Ha versato correttamente l'imposta in base alla rendita risultante in catasto al 1° gennaio dell'anno di imposizione, rivalutata del 5%, secondo quanto dispone il secondo comma dell'art. 5 del Dlgs 504/92. Quest'anno, invece, pagherà l'imposta in base alla nuova rendita catastale di lire 1.320.000, sempre con rivalutazione del 5%.
L'aumento del 5% delle rendite catastali urbane, che è entrato in vigore, ai fini Ici, dal 1° gennaio 1997, è stato disposto dall'art. 3, comma 48 della legge 23 dicembre 1996 n. 662.
Quesito inviato da Ricardi Danilo in data 18 gennaio 2001.
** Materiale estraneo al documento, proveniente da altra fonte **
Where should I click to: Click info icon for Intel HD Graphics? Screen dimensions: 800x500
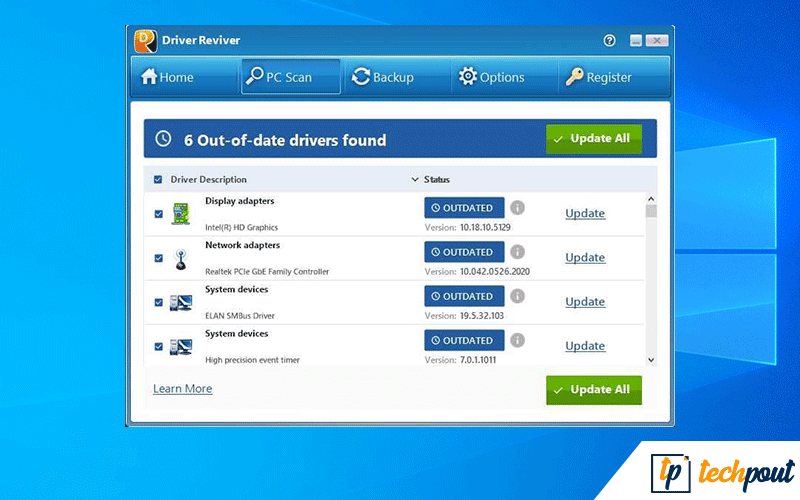click(517, 208)
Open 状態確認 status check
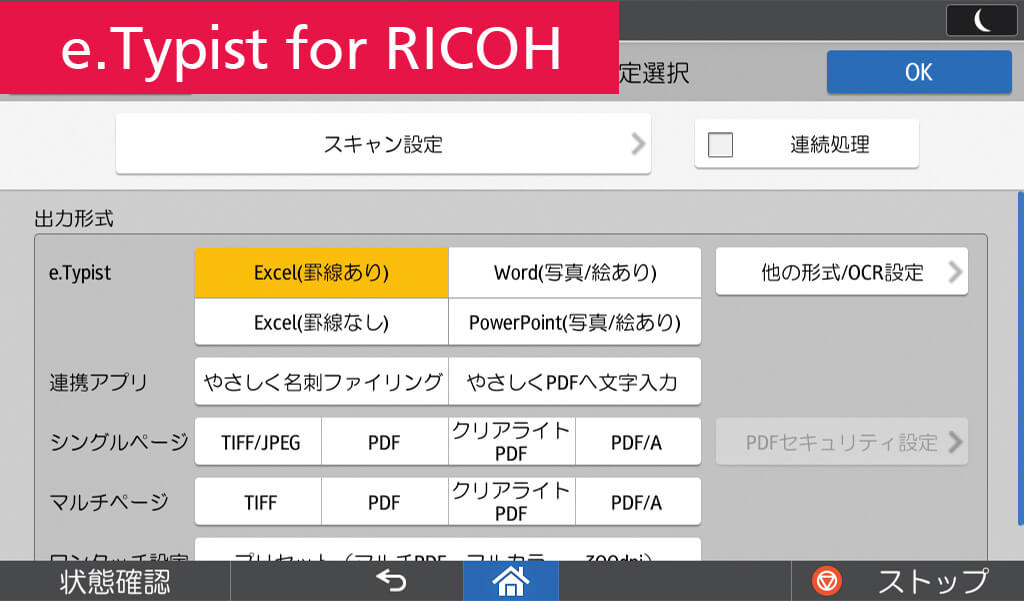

Ci è giunta notizia che il Comune di Reggio Emilia, con proprio regolamento, ha disposto che le variazioni rilevanti ai fini Ici relative all'anno 2000 debbano essere comunicate al Comune entro il 31.01.2001 a mezzo di una semplice comunicazione (non conforme al modello di dichiarazione Ici).
Vorremmo sapere se vi è noto quali altri comuni possano avere deliberato un'analoga disposizione.
Risposta inviata da Paola Muraro in data 25 gennaio 2001.
Il suo Comune si è avvalso della facoltà concessa dal D.Lgs. 446/97: pertanto è legittimato a chiedere una comunicazione Ici entro termini diversi da quelli ordinari stabiliti con il D.Lgs 504/92.
Risposta inviata da Efrem in data 15 febbraio 2001.
Veda il sito www.ancicnc.it: vi sono pubblicati tutti i regolamenti comunali Ici (almeno dei Comuni che li hanno mandati).
Per opportuna informazione, anche i Comuni di Giovo e Faedo (Trento) richiedono la comunicazione entro il 31 gennaio.
Quesito inviato da Giovanni Giudici in data 18 gennaio 2001.
Si considera omessa od infedele una dichiarazione in cui non sono stati indicati i subalterni, in questo caso tre, di un unico immobile indicato dal solo indirizzo ?
Il Comune di competenza ha considerato i versamenti effettuati relativi ad un solo subalterno e sanzionato gli altri due come omessa dichiarazione. E' corretto?
Risposta inviata da Paola Muraro in data 25 gennaio 2001.
Tre subalterni NON possono corrispondere ad un unico immobile!
Lei quanti immobili ha dichiarato?
Se ne ha dichiarato uno solo omettendo il dato del sub. è corretta la procedura del suo comune.
Unica scappatoia sarebbe aver almeno sommato le rendite dei tre immobili, indicandone quindi uno solo ma con una rendita altissima. Questo ovviamente potrebbe aiutarla nel caso in cui gli immobili siano della stessa specie (tutti e tre abitazioni o garage, tutti e tre negozi ...), altrimenti non può avvalersi di alcuna scusante.
Naturalmente la "scappatoia" sopra scritta resta alla discrezionalità e al buonsenso del funzionario responsabile Ici.